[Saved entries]

● ● ●

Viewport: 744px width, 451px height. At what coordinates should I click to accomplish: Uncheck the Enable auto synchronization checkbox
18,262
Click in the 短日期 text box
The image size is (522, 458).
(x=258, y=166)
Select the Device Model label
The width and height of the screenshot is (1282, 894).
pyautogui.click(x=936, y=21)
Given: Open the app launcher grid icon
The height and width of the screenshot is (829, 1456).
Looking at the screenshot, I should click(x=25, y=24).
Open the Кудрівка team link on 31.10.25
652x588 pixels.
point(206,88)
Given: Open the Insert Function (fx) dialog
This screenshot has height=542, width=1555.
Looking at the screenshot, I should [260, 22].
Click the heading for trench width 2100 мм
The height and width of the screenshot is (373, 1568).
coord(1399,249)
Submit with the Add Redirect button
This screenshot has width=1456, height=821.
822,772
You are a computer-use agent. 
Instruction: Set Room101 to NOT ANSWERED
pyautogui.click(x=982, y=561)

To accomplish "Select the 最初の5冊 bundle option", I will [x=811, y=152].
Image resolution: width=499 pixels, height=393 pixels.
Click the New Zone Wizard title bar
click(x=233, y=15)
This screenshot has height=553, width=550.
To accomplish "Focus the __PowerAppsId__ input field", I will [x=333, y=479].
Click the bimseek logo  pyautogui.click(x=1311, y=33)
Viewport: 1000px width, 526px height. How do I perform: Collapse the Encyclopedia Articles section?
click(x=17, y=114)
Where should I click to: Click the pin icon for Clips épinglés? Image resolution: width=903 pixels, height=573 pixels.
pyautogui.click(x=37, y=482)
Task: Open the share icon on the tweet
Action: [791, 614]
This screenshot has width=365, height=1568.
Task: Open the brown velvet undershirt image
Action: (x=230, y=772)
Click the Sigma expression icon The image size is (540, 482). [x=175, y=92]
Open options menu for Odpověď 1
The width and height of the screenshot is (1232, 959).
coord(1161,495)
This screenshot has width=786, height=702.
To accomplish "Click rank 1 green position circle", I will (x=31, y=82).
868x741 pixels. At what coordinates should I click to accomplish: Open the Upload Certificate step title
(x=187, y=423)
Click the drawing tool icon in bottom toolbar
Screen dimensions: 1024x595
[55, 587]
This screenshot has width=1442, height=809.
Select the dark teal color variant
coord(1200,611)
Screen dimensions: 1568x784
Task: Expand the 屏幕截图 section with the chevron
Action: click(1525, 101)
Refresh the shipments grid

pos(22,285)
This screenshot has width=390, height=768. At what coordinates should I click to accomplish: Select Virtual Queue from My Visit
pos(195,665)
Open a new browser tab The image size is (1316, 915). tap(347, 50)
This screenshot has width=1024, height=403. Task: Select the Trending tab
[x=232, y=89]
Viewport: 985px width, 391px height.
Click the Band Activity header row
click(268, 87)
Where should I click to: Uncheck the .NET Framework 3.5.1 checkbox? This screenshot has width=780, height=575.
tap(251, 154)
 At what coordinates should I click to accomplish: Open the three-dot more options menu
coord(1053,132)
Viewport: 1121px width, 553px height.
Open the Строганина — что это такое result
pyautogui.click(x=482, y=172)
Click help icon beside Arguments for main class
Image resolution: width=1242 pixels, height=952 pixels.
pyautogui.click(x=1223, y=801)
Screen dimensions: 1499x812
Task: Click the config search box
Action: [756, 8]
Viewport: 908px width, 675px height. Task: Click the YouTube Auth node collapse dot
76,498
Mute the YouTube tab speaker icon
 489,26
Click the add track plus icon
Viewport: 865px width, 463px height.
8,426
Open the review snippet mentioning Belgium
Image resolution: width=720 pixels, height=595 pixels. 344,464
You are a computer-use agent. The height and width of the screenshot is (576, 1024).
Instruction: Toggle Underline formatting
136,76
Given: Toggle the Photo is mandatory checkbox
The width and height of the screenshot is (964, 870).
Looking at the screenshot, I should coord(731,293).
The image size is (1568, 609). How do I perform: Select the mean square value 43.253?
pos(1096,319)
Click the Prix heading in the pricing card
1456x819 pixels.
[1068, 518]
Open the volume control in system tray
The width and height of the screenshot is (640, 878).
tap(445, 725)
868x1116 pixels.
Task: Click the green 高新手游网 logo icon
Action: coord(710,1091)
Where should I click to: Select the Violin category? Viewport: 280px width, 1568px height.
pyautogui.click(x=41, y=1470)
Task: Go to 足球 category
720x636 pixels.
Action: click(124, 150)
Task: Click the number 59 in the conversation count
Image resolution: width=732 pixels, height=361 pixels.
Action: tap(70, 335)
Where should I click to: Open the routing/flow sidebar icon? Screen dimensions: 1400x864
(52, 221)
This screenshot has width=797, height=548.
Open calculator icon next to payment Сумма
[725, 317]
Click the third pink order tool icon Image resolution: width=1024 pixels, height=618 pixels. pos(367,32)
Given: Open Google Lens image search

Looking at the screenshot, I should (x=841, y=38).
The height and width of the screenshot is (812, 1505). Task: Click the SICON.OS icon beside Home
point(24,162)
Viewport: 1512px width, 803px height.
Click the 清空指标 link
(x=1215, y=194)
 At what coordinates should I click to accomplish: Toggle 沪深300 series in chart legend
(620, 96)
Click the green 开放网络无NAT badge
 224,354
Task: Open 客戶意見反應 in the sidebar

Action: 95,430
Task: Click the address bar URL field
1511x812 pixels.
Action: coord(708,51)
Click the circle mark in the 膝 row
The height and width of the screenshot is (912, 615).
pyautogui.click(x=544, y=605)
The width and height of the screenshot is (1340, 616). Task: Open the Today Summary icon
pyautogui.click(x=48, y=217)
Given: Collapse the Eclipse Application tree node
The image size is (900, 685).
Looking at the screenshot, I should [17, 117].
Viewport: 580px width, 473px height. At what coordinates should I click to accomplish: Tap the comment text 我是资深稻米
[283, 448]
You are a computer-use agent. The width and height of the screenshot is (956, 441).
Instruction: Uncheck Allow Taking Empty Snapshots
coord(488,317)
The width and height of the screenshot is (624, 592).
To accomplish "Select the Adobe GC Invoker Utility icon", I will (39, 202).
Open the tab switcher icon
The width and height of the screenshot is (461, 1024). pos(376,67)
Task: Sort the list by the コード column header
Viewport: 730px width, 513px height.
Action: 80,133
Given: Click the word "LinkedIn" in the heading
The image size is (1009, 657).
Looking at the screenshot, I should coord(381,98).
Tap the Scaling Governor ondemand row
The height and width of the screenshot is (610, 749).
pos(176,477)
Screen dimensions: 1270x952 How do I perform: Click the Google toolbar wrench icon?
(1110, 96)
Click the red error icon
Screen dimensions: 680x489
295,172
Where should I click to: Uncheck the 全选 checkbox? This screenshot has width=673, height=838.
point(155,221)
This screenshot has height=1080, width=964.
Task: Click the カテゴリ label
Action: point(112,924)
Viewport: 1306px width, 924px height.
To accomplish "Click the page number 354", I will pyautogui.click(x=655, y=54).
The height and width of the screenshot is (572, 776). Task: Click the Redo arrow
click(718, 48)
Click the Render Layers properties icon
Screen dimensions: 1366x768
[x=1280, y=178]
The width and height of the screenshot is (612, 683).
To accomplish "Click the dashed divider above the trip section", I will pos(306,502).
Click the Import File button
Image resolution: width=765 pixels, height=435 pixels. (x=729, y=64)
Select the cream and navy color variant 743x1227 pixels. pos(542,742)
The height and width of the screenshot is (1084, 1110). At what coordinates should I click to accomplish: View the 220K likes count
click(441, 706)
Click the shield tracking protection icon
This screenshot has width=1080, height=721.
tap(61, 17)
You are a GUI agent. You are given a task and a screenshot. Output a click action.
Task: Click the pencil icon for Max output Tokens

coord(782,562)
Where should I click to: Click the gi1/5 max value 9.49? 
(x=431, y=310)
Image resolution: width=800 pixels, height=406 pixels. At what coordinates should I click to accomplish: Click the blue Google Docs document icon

● ● ●

● **Task description**: Check each line of the records for "will" and copy the ones that contain it.

● **Answer below**:
To accomplish "Select the 最初の5冊 bundle option", I will [x=811, y=152].
To accomplish "Focus the __PowerAppsId__ input field", I will [x=333, y=479].
To accomplish "Click rank 1 green position circle", I will (x=31, y=82).
To accomplish "Select the Adobe GC Invoker Utility icon", I will (39, 202).
To accomplish "Click the page number 354", I will pyautogui.click(x=655, y=54).
To accomplish "Click the dashed divider above the trip section", I will pos(306,502).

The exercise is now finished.